Prompt:
Answer these questions about the YIMBY transcript:
1. Whose successes in New Zealand are cited as helping Labour people grow more comfortable with the idea?
2. Over roughly what period does the first speaker say the shift in attitudes toward YIMBYism has happened?
3. What kind of event does Nolan Gray give as an example for someone who wants to start a YIMBY group?

Selected text:
..............................

I think partly the YIMBY international, the successes we’ve seen from Jacinda Arden in New Zealand, but also what you guys have been doing in California, has helped a lot of Labour people become more comfortable with that idea. And that the Conservatives really struggled to deliver on this agenda, disappointing a lot of their younger supporters, I think it has created the space for a cross-partisan coalition to emerge among younger people on planning reform and YIMBYism.

I know people who are involved with the Labour YIMBY movement as a distinct grouping and organization. And they’re doing very well at getting people to their events, to their socials, getting people on board with identifying as YIMBY as a positive message that supports not just tackling social issues, but also delivering an economic strategy as well. And that’s something that’s really changed in the past six months or so I would say. Even at the start of the year, YIMBYism was certainly less hostile, but definitely not a mark of pride for people in that part of politics. But I think increasingly it is.

Nolan Gray:

It is remarkable just how quickly these things can escalate. I still often talk to people and they’re like, “Well, there’s no YIMBY group here.” And I’m like, “You go start, you just put out, create an event or whatever it is, or a YIMBY happy hour. And I think you’ll be blown away by how quickly you go from a half dozen or so having drinks and complaining about the planning process to a movement that is actually setting local policy.”

And I think the niche that the movement’s feeling, and especially you in the center very effectively, is this is the number one issue I think, certainly across the UK and the US. And it almost seems obvious when you actually give it a moment’s thought. You’re like, this is the typical family’s number one budget item. This is the thing that determines what sorts of public services, what kind of community you’re going to be able to be a part of, where you’re going to live. It’s the bedrock issue.

And as it’s gotten to be so out of control in so many places, elected officials are looking around and they’re saying, “Okay, what can we do?” And of course we need to be spending more, but there’s no amount of spending that’s going to solve the problem on its own. And even if there was, we don’t have the resources for that.

But you can come and say, “Hey, there are certain free things that we can do that will start to solve the problem.” And then scale up some of those fiscal interventions that we’ve also been making as well. And that’s I think really valuable to policymakers. And I think that’s the niche that we’re potentially starting to fill.

..............................

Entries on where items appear
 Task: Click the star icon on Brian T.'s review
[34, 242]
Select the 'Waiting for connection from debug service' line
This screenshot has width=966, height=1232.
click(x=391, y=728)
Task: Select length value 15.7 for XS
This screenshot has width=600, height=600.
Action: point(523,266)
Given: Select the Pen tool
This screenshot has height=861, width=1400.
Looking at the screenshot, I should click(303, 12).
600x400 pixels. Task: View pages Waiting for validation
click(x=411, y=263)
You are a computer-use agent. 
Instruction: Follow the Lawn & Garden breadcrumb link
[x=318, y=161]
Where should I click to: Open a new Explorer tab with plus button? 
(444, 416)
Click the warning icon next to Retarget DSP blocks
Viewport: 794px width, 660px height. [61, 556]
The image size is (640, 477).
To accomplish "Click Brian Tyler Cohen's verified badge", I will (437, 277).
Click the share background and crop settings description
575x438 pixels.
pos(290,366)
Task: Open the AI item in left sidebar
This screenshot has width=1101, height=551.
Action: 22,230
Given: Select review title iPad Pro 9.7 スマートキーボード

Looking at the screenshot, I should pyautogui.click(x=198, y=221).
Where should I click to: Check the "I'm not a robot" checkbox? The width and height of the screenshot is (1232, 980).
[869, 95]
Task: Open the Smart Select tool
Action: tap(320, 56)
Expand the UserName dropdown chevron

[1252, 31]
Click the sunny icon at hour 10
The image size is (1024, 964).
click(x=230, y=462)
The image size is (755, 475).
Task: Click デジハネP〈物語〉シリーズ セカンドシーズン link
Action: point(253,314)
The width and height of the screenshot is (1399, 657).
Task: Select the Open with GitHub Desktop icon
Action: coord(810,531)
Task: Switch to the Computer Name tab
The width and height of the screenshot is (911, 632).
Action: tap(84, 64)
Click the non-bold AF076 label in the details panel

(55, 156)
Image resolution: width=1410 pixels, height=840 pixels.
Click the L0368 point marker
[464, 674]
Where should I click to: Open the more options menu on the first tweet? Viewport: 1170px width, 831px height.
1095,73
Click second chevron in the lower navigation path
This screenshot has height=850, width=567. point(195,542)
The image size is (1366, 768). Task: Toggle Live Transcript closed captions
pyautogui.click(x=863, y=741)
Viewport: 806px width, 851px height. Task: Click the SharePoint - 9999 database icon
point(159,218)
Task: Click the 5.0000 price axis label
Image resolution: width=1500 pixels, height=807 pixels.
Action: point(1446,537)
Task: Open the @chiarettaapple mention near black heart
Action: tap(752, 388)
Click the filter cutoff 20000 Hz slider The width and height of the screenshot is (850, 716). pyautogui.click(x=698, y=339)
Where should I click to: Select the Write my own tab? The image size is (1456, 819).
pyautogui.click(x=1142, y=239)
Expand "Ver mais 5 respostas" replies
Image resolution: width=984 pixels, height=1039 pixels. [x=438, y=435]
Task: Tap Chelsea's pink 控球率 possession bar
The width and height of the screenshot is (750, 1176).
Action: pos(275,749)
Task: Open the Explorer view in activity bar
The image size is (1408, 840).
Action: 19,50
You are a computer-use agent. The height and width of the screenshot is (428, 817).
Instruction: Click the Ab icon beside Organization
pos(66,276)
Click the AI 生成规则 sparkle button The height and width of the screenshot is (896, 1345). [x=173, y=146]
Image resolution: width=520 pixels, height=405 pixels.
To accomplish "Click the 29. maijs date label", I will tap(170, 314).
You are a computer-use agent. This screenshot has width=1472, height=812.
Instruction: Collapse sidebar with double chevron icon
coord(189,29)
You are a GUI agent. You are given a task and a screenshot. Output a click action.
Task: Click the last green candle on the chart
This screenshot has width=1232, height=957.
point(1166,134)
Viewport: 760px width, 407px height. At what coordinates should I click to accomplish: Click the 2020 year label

..............................

Exercise output:
1. Jacinda Arden's
2. The past six months or so
3. A YIMBY happy hour